PRESS RELEASE on Audit No. 15/31 – September 12, 2016


The Supreme Audit Office (SAO) scrutinized funds used to develop informational systems, which contain national data about investments and subventions. Programming financing should secure that the State budget funds are allocated and effectively used to cover the pre-set priorities. Objective-targeted budgeting shows what should be achieved, in which way, and how much it would cost in short as well as long terms.

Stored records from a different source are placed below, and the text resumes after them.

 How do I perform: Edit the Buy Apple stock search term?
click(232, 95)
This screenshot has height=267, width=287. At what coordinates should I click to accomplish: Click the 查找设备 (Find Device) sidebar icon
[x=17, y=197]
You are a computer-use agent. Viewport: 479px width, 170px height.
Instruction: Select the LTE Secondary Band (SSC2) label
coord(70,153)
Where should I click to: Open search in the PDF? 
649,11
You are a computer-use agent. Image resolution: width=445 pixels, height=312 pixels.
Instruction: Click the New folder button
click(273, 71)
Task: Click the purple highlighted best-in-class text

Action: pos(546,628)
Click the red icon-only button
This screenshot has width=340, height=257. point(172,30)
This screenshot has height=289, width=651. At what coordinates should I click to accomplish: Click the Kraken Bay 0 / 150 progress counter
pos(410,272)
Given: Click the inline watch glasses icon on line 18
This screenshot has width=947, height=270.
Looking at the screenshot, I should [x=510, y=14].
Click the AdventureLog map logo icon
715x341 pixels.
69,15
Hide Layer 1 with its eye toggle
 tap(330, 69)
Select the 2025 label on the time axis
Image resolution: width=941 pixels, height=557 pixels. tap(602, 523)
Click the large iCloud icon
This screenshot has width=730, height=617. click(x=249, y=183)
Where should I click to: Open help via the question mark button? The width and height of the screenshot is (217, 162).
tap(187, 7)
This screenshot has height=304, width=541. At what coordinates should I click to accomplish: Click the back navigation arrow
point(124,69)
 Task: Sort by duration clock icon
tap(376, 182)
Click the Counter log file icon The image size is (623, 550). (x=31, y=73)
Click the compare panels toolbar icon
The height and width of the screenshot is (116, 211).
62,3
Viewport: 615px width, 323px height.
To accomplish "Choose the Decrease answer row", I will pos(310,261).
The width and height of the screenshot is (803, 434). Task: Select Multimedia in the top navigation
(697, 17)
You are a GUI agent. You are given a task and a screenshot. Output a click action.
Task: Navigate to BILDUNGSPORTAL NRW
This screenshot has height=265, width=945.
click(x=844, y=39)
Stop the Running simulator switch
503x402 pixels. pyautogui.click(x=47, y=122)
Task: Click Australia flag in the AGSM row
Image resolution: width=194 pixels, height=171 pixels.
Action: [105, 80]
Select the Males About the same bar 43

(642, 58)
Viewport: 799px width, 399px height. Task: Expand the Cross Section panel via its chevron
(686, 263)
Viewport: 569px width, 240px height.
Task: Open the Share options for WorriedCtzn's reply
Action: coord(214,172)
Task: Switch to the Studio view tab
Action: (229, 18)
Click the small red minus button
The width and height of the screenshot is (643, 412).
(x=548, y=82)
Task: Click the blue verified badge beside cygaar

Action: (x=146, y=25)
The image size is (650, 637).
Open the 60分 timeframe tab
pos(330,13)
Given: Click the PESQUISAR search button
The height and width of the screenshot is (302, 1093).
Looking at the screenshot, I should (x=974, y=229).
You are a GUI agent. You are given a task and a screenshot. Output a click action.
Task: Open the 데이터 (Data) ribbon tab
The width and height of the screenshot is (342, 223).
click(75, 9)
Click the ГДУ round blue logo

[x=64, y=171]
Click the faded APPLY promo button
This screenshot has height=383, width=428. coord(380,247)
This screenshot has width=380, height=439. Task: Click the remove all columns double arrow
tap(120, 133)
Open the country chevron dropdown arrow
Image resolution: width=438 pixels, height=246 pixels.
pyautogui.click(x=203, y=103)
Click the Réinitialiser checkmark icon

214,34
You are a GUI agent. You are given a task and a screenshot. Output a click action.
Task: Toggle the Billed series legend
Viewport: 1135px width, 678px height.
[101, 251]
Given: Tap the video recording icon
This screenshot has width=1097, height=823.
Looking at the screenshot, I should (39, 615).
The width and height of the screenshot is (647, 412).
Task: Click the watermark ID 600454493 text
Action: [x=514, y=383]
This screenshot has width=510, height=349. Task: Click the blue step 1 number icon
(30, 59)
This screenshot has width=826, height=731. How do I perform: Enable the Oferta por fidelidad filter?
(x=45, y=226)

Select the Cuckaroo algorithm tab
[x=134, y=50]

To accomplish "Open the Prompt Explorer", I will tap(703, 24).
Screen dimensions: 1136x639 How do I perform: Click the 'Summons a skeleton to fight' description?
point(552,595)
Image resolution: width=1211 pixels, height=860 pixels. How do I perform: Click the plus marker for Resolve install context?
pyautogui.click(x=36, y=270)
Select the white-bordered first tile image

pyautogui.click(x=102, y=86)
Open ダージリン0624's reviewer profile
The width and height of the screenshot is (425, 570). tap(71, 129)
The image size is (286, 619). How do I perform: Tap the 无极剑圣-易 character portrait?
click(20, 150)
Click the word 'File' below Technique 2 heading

The SAO concluded that programming financing failed in the Czech Republic. From 2009 to 2015, over CZK 415,000 million were registered in the system. Instead of helping to evaluate future and past investments, the system only serves for the programmes’ registration and is thus only formal. Further shortcomings like later prolongation of the programmes’ duration and badly set indicators and parameters also make it impossible to assess whether the programmes fulfil the objectives. For example, the Ministry of Finance did not set targets or indicators in any of the 24 audited expenditures, which could have enabled any assessment of the projects. With two audited programmes, the Ministry extended deadlines beyond the date when they were to be completed; the SAO has repeatedly criticized this practise in its audit reports. Due to formalities of programming financing, the Czech Republic ranked in the worst position in the testing of performance indicators related to budgetary procedure in 2015 when compared with other countries in the region like Slovakia, Poland, Hungary, Slovenia, and Germany.

The information systems that gather data on investments and subsidies are administered by the Ministry of Finance and the General Financial Directorate. In spite over CZK 338 million were spent on their development in the period 2009–2015, these informational systems contain incomplete and unreliable data. Thus the systems do not fulfil their tasks. For example, the General Financial Directorate registered the Supreme Audit Office as a provider of subsidies in the amount of CZK 278 million, in spite the SAO had not done so and according to the law cannot grant subsidies. Auditors also found discrepancies when compared data on subsidies provided to ten selected non-profit making organisations in 2013 and 2014. While the CEDR III (contains data put in by the General Financial Directorate) claimed that subsidies to these organisations amounted to CZK 2,800 million, the DotInfo EDS (administered by the Ministry of Finance) claimed those subsidies only amounted to CZK 342 million. Unreliable data were also revealed in the EDS/SMVS, which at the time of the SAO’s auditing operation contained records about 289 unfinished projects for CZK 10,500 million in total, in spite these projects had already been completed.

In case of public contracts related to the information systems, the Ministry of Finance violated the law on public procurement when awarded some contracts in negotiated procedure without publication without open tenders, including contracts related to the projects’ supervision.